• _Required work_
Which lines in the items below contain the word "perform" with matching case? Show each of those lines in full.

Element lookup records

•••••

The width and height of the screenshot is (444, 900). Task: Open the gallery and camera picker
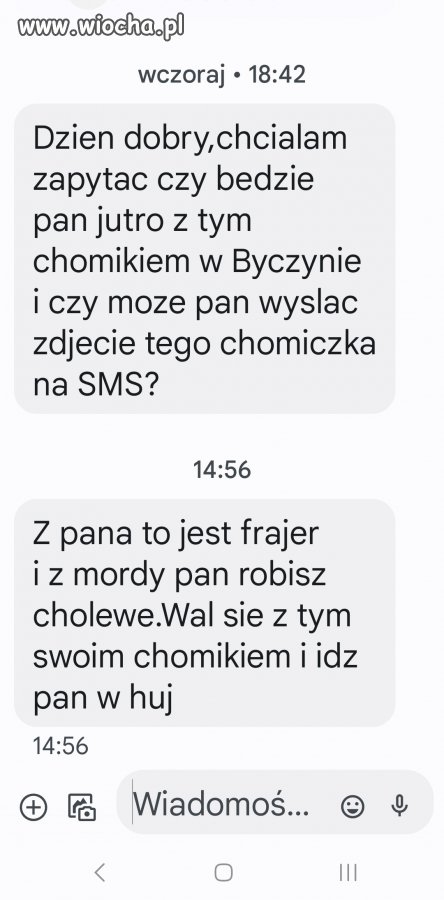(81, 806)
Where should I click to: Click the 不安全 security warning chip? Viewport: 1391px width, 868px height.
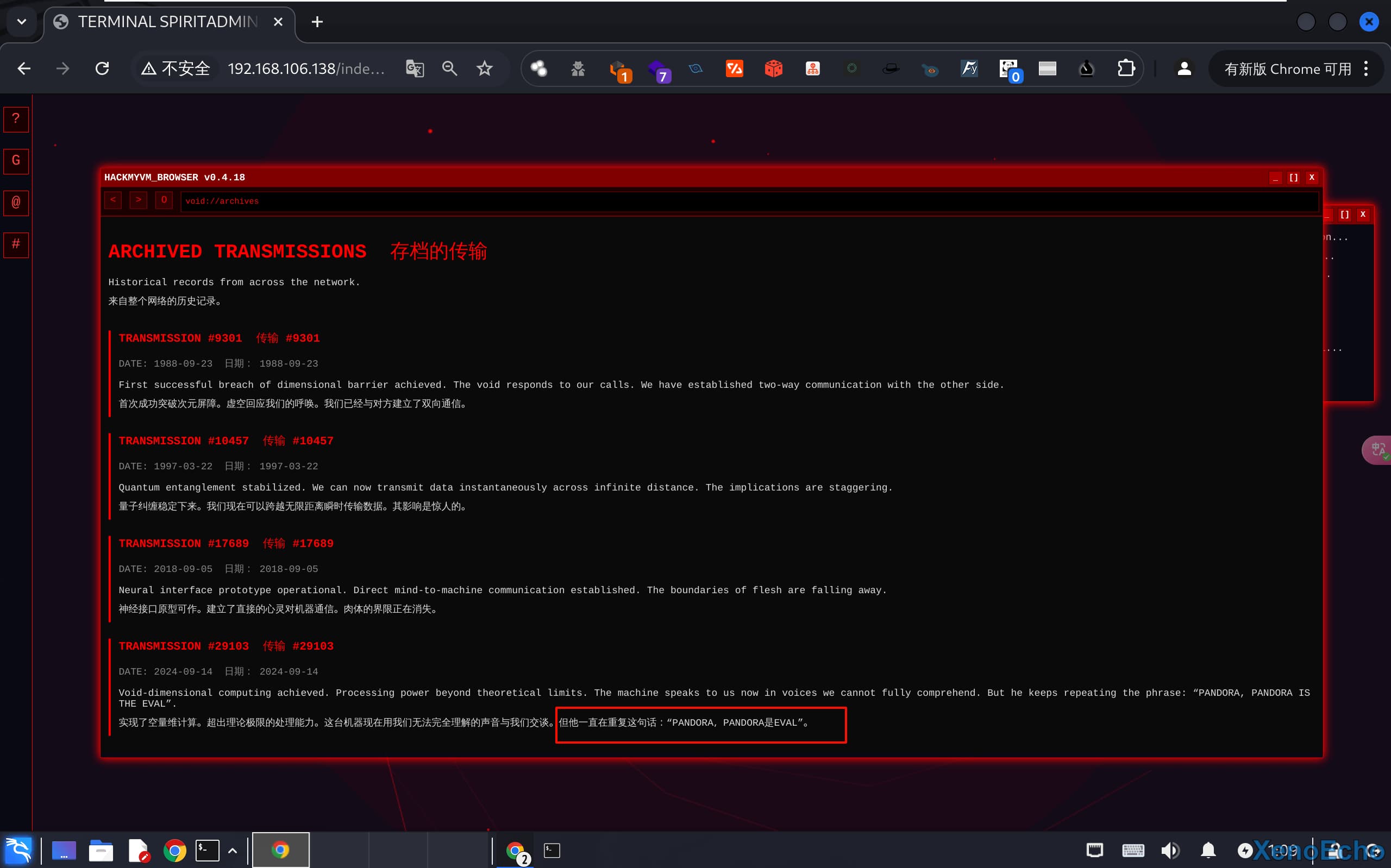176,69
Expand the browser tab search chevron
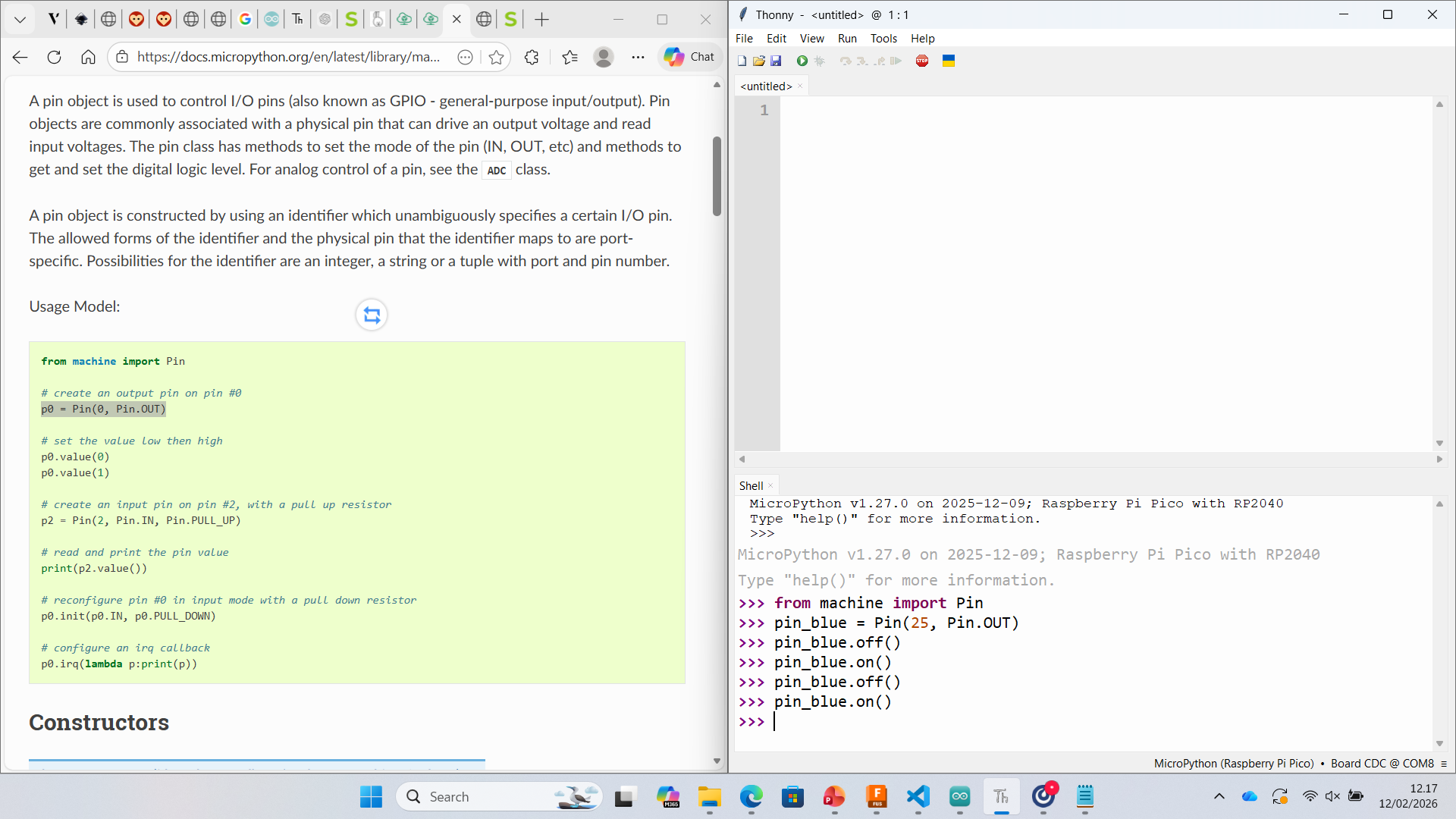 (20, 20)
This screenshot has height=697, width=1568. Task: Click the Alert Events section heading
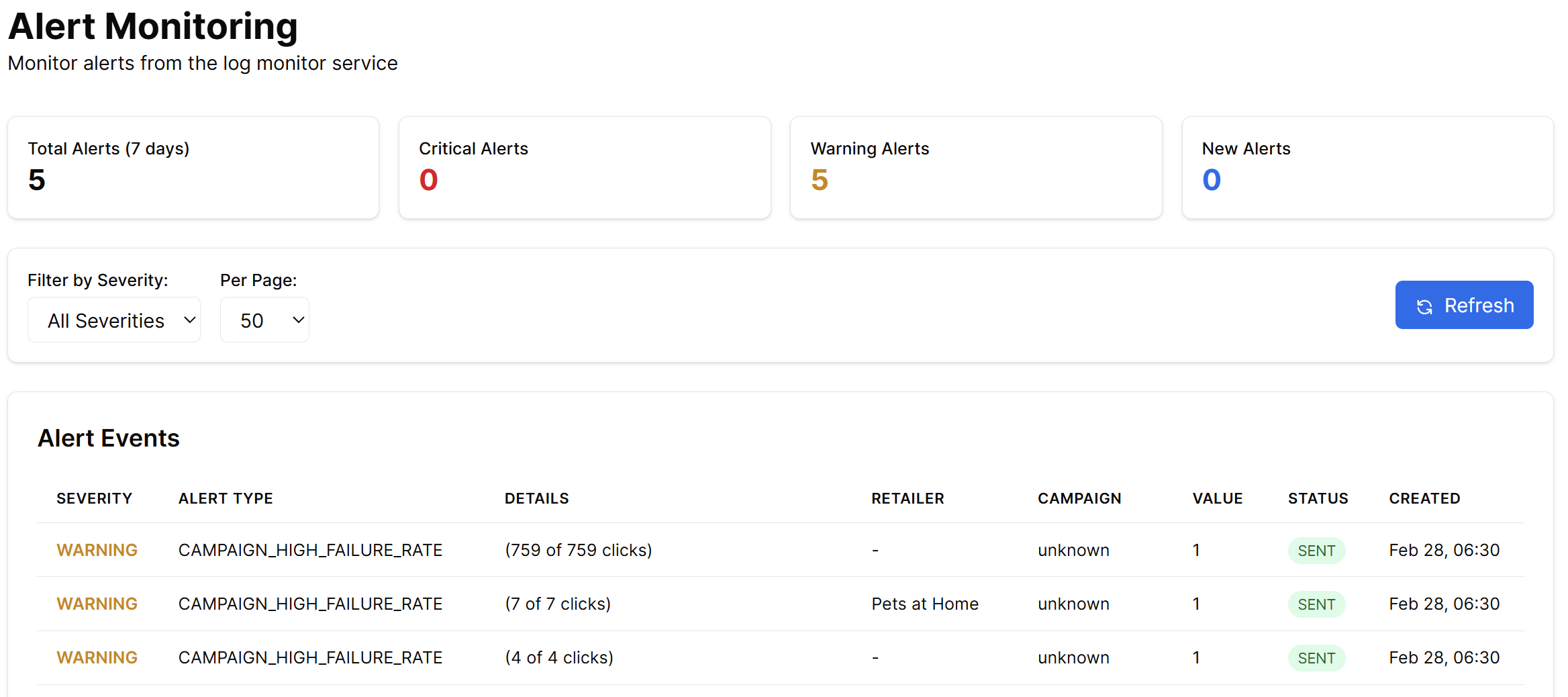point(109,438)
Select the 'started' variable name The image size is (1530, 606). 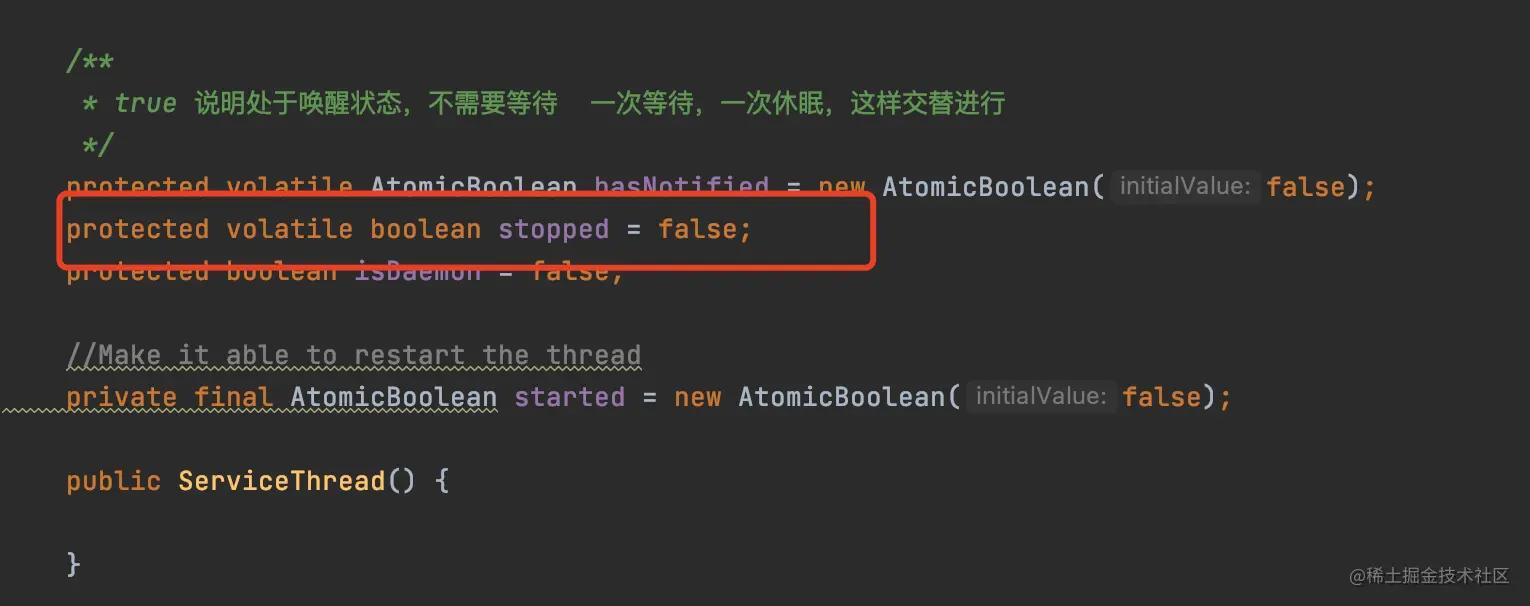click(x=570, y=397)
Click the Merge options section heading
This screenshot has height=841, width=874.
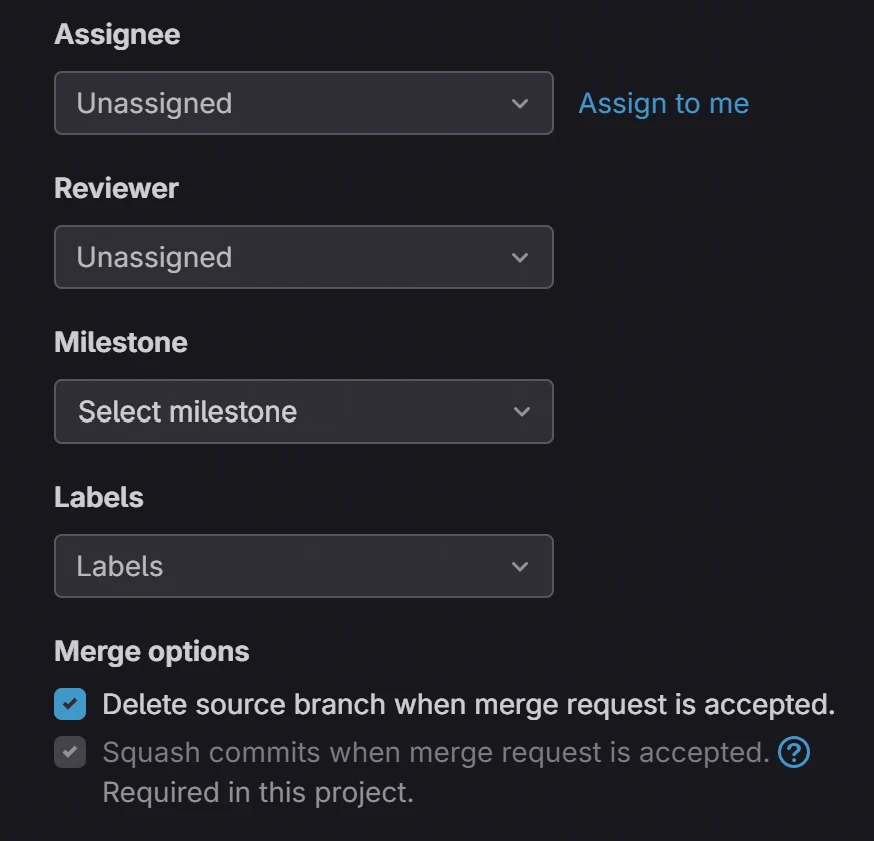(x=151, y=651)
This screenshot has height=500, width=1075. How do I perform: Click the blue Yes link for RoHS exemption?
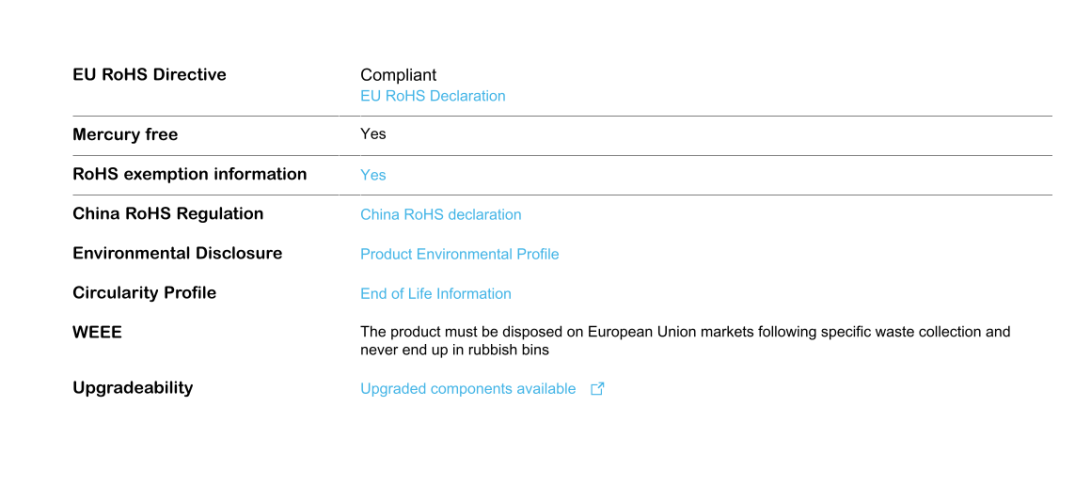pos(373,175)
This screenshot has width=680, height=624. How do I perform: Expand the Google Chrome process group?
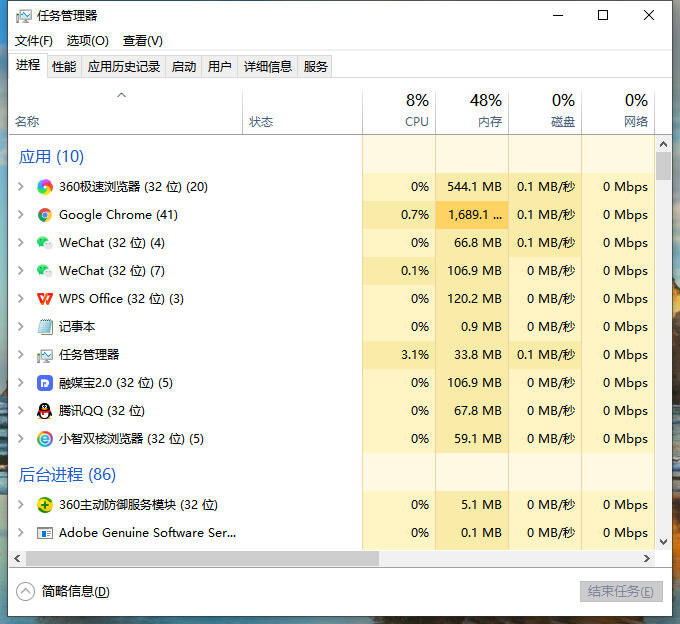(x=20, y=215)

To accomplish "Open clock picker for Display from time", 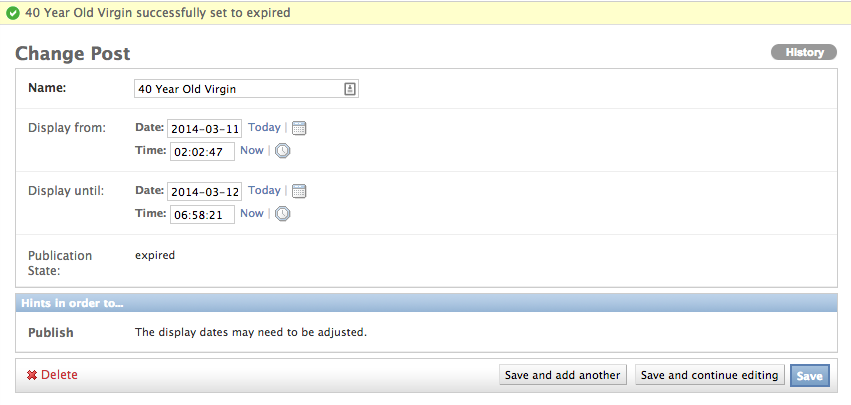I will (282, 151).
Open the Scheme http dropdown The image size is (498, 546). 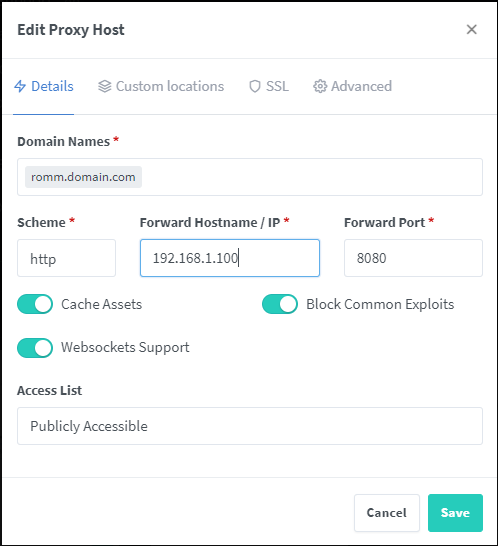(x=66, y=258)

•••••

• _Expected answer_
This screenshot has height=500, width=1075. How do I perform: Click the blue Yes link for RoHS exemption?
This screenshot has width=680, height=624. How do I perform: Expand the Google Chrome process group?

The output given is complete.